但是楚含岫替楚含雲,與自己行房一事,赫連曜打算抹去。
在別人眼裡,含岫只要當一個來侯府探親做客的客人便罷了,不要被這灘渾水濺到身上。
方才還因為害怕赫連曜,以及自己跟三皇子周滓啟的事情敗露,心虛氣短的楚含雲一聽到赫連曜要休了他,立馬道:「不,侯爺,您不能這麼做!」
他為什麼一直說是三皇子周滓啟脅迫他的,就是想把一部分問題推給赫連曜和侯府,是侯府無能,護不住他,那就是赫連曜和侯府對不起他。
既然對不起他,那就要補償他,最好的,就是還當赫連曜的夫郎,榮華富貴不變。
最壞的,也是他最不願意見到的,就是跟赫連曜和離,那他只能帶著赫連家給的嫁妝,還有從侯夫人那裡搜來的東西回平陽縣。

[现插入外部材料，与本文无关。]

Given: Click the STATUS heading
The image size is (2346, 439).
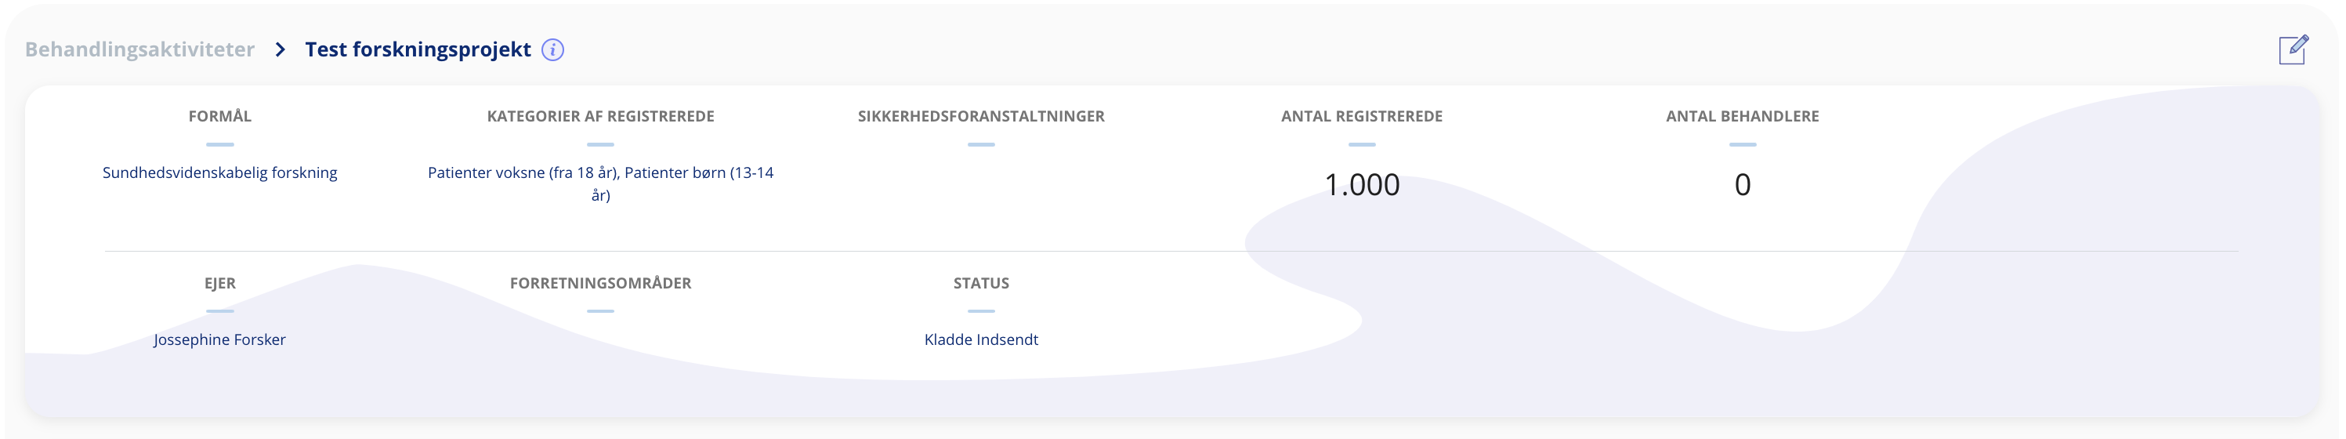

突然,就在這時,大半夜已經睡下,卻因為他們的動靜,被下人稟報的老侯爺和侯夫人帶著得力的婆子丫鬟還有小廝走進來。
望著趙嬤嬤跪在地上不停求饒,楚含雲滿臉是淚,赫連曜卻神情漠然的模樣,老侯爺和侯夫人趕緊走過來:「曜兒,含雲,這麼晚了,怎麼還沒歇息。」
前兩天,老侯爺已經從侯夫人那裡知道赫連曜打算和楚含雲和離。
後面他又找赫連曜聊了聊,確定赫連曜要和楚含雲和離,沒有轉圜的餘地後,也認下了此事。
但是現在的場面,著實有些不好看,老侯爺和侯夫人,還是希望他們兩夫夫好聚好散。
楚含雲根本不敢看那些東西,還有信,赫連曜道:「青然,把幾封信還有物件撿起來,送到老侯爺和夫人面前。」
「是。」都到這個地步了,青然已然明白自家侯爺不想再跟楚含雲有任何牽扯,二話不說彎下腰去揀信和東西。
意識到,老侯爺和侯夫人是他唯一希望的楚含雲立馬伸手去搶信:「青然,你大膽,把它給我,拿過來!」
但他哪兒是青然的對手,青然幾個巧勁,就繞開了他的手,將信和東西全部拿到手裡,走向老侯爺和侯夫人:「老侯爺,夫人,請過目。」
老侯爺和侯夫人一頭霧水,被剛才楚含雲搶東西的架勢嚇到。
然而當兩人一人一封,展開信件,就被信上內容震得瞪大眼睛,不敢置信,然後升騰起被戲弄的憤怒,以及厚重的失望。
「荒謬!」
「太荒謬!」老侯爺面上帶了怒火,他拿著信,問剛好跑到他跟前的楚含雲,「這封信是你寫的?!」
「你與三皇子……懷了三皇子的孩子,才想與曜兒和離!」
侯夫人拿的那封信則是楚含雲寫給三皇子,不可示人的勾引信。
她不敢相信,這樣的東西,是她幾乎當作親子的楚含雲寫出來的,而且,那時候曜兒躺在床上,一直沒有清醒,生死不知。